In this case, the base of the pyramid is a triangle with sides of 4in, 5in, and 3in. To find the area of this triangle, we can use Heron's formula:
s = (4in + 5in + 3in)/2 = 6in
A = sqrt[s(s-4in)(s-5in)(s-3in)] = sqrt[6in(2in)(1in)(3in)] = sqrt[36in^2] = 6in*sqrt(2)
Now, we need to find the height of the pyramid. Let's draw a line from the top vertex of the pyramid down to the base, creating a right triangle.

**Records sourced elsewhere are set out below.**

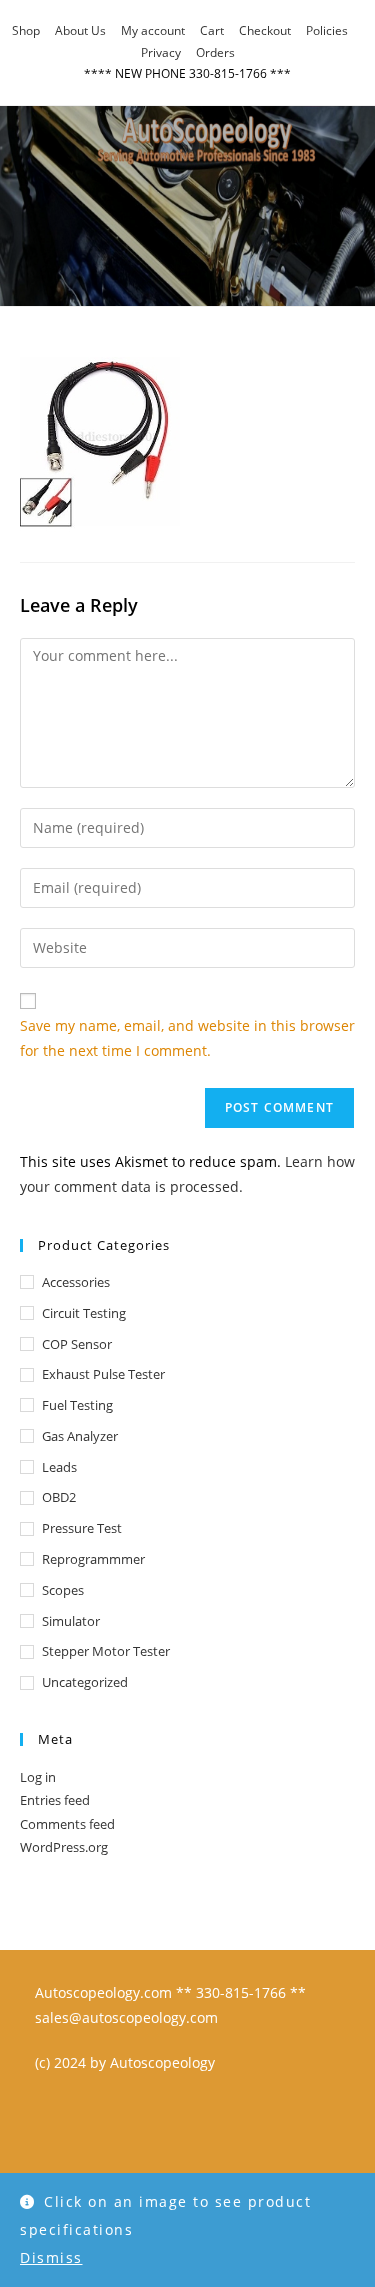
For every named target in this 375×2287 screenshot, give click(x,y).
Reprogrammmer (93, 1559)
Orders (215, 52)
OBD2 (59, 1497)
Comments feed (67, 1824)
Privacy (161, 52)
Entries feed (55, 1800)
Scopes (63, 1590)
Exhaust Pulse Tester (103, 1374)
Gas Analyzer (80, 1436)
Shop (26, 30)
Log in (38, 1777)
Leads (59, 1467)
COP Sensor (77, 1344)
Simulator (71, 1621)
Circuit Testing (84, 1313)
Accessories (76, 1282)
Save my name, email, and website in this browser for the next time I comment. (187, 1038)
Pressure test (82, 1528)
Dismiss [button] (51, 2257)
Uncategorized (85, 1682)
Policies (327, 30)
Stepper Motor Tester (106, 1651)
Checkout (265, 30)
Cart (212, 30)
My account (153, 30)
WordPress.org (64, 1847)
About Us (80, 30)
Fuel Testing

The leg of this triangle opposite the 3in side of the base is the height we're looking for. Using the Pythagorean theorem, we can find this height:
h^2 = 5in^2 - (3in/2)^2 = 25in^2 - 9/4in^2 = 91/4in^2
h = sqrt(91/4)in
Now, we can plug in the values for B and h to find the volume:
V = (1/3) * 6in*sqrt(2) * sqrt(91/4)in
V = 9.46 cubic inches (rounded to two decimal places)
Therefore, the volume of the pyramid is approximately 9.46 cubic inches.